Web Cache Proxy Effectiveness

The Web cache proxy effectiveness is the measurement of the cache hit rates and any resulting traffic and time savings. There are numerous tools available to analyze the information within Web cache proxy logs (e.g., Bradford Barrett's highly recommended Webalizer). However, for our purposes, we wrote a Perl script utilizing Thomas Boutell's GD graphics library (via Lincoln Stein's GD Perl module). Our interest was in the number of accesses, the volume of the accesses, and the elapsed time of accesses. An example of the output for the month of October 2001 is shown in Figure 6.

The proxy logs (in this instance from squid) provides information such as the timestamp of access, the client IP address, the client user id (if you are using some type of authentication), the URL access, HTTP return code, proxy return code, bytes downloaded, and transaction time in milliseconds. We have calculated the total number of accesses, the volume of accesses, and the transaction time of the accesses from these logs.

The other information, which can be customized to your requirements, includes further breakdowns based on other criteria such as the URL, country, TLD types, HTTP content types, and user id. This information can be utilized to improve your redirection or pre-fetching tables to further increase the cache hit and savings.

The Perl script (Listing 1) requires the squid format log files from standard input and generates the HTML report to standard output. (Listings for this article are available from the Sys Admin Web site: http://www.sysadminmag.com.) Additionally, the graphic PNG format files are generated in the current directory. Hence, to utilize this script, change the directory to the Web server directory and then pipe the squid access logs to the script and redirect the output into a .html file. For example:

$ cd /opt/squid/htdocs
$ cat ../logs/access.log | ../bin/PerfStat.pl > perf.html

The above command will produce a report file (perf.html) with reference to the PNG image files: CHpie.png, CVpie.png, DHpie.png, DVpie.png, PApie.png, PVpie.png, THpie.png, TVpie.png, RThist.png and VDhist.png, which are generated in the current working directory.

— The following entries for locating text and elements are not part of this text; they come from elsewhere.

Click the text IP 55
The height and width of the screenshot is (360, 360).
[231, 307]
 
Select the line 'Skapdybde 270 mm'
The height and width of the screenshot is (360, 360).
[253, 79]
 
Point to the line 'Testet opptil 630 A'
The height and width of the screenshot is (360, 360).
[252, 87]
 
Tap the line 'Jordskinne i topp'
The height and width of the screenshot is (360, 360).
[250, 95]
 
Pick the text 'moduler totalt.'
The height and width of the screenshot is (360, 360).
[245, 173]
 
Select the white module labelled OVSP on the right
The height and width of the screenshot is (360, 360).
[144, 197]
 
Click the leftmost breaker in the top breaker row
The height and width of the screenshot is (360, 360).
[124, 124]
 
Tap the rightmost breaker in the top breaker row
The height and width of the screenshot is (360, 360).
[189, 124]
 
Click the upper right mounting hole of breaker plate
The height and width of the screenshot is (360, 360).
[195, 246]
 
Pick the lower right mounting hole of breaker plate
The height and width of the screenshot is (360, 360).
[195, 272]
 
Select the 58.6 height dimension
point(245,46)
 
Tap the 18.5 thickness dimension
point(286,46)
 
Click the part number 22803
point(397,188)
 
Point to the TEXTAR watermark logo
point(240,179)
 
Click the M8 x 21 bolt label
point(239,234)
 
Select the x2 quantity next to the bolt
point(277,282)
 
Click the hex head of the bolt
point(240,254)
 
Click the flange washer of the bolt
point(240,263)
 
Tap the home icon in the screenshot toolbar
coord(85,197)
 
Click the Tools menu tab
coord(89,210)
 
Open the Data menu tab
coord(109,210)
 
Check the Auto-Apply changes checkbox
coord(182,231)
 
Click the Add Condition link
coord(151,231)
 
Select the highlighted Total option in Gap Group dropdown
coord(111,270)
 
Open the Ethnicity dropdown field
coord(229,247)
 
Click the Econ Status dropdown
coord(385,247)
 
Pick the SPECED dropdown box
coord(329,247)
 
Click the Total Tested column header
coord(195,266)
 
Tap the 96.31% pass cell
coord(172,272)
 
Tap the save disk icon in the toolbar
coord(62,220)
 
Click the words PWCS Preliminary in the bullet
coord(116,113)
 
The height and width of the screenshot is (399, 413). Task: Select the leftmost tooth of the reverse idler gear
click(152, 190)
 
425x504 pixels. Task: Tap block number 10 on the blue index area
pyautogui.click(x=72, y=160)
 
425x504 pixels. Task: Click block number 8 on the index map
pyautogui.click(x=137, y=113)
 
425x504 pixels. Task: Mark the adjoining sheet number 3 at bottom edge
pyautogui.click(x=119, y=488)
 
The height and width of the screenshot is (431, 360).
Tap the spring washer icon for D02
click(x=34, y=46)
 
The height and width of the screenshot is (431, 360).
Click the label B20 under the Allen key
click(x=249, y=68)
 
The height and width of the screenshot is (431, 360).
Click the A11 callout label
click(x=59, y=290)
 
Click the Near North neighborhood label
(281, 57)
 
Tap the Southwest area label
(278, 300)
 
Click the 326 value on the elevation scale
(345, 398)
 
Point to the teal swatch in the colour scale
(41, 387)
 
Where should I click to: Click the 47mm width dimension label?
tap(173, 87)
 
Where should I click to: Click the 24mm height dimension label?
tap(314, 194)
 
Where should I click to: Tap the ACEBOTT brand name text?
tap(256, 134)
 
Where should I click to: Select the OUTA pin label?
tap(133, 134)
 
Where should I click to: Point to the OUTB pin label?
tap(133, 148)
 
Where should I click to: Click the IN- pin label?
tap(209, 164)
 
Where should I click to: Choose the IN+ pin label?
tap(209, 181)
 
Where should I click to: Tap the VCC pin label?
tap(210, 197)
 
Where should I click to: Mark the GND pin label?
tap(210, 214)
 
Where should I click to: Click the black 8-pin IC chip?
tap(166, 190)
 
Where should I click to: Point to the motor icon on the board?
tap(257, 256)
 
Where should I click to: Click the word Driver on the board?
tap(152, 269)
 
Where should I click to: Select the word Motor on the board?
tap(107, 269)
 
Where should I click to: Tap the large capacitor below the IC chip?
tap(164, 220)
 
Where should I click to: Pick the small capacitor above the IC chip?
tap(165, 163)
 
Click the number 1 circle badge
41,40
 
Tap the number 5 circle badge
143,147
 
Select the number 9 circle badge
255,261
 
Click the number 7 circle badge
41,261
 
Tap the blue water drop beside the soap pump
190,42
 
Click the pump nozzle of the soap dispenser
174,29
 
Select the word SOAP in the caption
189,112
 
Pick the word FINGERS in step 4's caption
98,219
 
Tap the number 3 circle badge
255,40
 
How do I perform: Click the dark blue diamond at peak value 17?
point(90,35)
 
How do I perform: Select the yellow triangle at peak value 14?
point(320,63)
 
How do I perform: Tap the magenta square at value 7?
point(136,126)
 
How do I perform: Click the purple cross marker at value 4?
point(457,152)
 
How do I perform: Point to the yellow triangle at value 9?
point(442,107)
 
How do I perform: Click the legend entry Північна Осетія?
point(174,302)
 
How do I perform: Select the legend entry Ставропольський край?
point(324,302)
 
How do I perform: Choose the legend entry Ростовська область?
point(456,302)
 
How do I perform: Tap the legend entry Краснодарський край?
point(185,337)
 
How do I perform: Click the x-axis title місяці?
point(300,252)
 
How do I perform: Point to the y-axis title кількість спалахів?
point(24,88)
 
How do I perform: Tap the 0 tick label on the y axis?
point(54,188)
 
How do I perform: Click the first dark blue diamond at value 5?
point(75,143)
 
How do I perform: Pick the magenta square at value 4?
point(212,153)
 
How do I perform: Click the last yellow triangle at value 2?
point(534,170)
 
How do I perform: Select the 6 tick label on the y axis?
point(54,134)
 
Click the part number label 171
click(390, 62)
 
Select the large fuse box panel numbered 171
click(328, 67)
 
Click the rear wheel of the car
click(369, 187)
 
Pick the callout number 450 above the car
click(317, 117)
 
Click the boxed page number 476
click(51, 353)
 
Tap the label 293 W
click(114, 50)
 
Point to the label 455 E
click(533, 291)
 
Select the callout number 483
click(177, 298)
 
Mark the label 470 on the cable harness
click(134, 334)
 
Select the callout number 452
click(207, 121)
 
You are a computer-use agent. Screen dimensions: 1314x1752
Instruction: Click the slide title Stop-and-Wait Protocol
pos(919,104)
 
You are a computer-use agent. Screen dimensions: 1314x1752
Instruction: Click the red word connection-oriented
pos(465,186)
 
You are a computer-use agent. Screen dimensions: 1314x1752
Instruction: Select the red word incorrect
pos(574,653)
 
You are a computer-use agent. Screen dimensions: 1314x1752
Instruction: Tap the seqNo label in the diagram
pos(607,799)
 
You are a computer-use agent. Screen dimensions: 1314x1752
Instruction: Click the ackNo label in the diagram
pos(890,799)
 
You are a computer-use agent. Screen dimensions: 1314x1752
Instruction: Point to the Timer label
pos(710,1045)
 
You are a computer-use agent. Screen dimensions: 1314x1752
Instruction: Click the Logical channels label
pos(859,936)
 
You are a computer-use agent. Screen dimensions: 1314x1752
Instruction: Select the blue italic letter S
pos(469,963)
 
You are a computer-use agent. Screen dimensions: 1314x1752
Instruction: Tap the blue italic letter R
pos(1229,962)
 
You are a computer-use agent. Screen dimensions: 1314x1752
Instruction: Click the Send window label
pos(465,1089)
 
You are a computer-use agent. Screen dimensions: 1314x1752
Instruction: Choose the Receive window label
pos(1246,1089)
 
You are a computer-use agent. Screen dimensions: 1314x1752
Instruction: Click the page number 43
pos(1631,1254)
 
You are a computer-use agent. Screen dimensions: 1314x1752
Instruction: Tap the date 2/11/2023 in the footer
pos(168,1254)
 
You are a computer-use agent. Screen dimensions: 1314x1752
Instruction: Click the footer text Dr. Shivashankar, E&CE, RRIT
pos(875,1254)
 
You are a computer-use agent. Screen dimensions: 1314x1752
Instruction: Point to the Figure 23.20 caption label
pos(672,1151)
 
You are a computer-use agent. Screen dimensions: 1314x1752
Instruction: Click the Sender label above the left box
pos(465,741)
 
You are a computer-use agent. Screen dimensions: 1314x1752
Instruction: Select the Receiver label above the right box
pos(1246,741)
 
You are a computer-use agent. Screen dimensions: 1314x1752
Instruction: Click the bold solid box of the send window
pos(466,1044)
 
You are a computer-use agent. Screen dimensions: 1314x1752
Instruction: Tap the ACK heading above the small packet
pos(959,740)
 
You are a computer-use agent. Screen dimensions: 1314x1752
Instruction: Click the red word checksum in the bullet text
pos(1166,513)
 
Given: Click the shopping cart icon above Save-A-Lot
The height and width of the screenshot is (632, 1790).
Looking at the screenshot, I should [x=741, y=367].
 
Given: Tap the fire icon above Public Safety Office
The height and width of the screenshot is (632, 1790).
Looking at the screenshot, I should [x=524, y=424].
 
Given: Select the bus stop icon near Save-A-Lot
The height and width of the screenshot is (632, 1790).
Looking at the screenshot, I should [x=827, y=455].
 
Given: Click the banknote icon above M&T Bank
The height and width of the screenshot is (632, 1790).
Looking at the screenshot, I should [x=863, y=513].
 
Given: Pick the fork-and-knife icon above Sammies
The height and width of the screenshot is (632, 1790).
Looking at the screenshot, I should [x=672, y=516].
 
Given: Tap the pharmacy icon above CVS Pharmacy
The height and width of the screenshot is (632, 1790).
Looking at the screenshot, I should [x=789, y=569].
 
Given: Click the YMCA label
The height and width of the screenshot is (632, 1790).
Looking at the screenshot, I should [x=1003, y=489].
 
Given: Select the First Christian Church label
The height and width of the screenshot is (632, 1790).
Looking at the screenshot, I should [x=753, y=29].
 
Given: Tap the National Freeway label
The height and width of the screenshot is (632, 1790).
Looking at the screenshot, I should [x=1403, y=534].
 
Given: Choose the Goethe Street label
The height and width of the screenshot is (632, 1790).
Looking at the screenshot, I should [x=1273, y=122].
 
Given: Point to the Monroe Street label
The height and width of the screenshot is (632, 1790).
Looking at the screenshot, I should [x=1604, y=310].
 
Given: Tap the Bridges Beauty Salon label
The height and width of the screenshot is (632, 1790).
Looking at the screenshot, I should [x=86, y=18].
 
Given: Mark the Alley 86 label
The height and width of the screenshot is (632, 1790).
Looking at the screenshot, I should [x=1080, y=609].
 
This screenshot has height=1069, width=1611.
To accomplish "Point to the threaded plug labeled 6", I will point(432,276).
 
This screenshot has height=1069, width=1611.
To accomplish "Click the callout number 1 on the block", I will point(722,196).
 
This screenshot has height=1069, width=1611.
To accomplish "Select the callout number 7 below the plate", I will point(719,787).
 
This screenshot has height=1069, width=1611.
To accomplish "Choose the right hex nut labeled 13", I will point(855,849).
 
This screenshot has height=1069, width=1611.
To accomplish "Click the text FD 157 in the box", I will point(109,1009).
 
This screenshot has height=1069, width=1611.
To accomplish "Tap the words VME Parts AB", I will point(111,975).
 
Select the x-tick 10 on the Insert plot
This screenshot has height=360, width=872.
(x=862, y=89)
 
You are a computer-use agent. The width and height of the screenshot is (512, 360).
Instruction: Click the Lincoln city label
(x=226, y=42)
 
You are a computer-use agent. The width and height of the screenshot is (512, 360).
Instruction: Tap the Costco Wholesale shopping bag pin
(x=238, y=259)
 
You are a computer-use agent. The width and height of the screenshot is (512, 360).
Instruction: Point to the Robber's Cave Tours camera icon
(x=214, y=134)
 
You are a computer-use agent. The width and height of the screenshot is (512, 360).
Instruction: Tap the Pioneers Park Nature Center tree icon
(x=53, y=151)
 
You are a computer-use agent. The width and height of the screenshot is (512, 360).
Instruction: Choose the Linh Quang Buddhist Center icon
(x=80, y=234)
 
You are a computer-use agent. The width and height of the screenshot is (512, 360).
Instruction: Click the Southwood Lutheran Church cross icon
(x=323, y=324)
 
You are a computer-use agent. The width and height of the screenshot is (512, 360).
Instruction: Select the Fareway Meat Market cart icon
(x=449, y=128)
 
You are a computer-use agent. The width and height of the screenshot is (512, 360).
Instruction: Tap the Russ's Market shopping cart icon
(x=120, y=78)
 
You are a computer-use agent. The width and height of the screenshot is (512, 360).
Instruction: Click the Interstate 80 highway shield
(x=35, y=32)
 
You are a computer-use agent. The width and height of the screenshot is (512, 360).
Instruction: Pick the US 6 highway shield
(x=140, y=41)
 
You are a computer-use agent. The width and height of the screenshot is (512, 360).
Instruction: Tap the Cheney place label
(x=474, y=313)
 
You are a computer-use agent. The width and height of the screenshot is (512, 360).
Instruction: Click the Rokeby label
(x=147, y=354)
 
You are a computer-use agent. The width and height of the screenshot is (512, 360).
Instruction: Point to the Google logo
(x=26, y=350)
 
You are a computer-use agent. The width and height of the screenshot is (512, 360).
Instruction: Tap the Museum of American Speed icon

In our circumstances, we run a cron job (Listing 2) to feed the proxy logs each day through the program and generate accumulative statistics and roll them over at the end of each month. The cronjob shell script renames the files (adding the yyyymm extension), as well as editing the .html report file, replacing the image file references with the new file names.

The first part of the Perl script reads from standard input the squid log format records and then also holds in various variables, arrays, and hashes the access counts, byte counts, and time counts categorized in a number of different ways. After all the input has been read, it then writes out the calculations in HTML format tables to standard output. References (embedded links) to PNG graphic image files are also included in this output. The last part of the Perl script loads the graph data into arrays and the GD modules are called to write the graph into the nominated files. Prior to running the Perl script, the reader may need to lead the GD Perl module. The GD Perl module also requires the installation of the GD graphics library and this requires both the libpng and zlib libraries. Otherwise, the graphing code can be commented or stripped out and the Perl script would simply produce the information in HTML table format.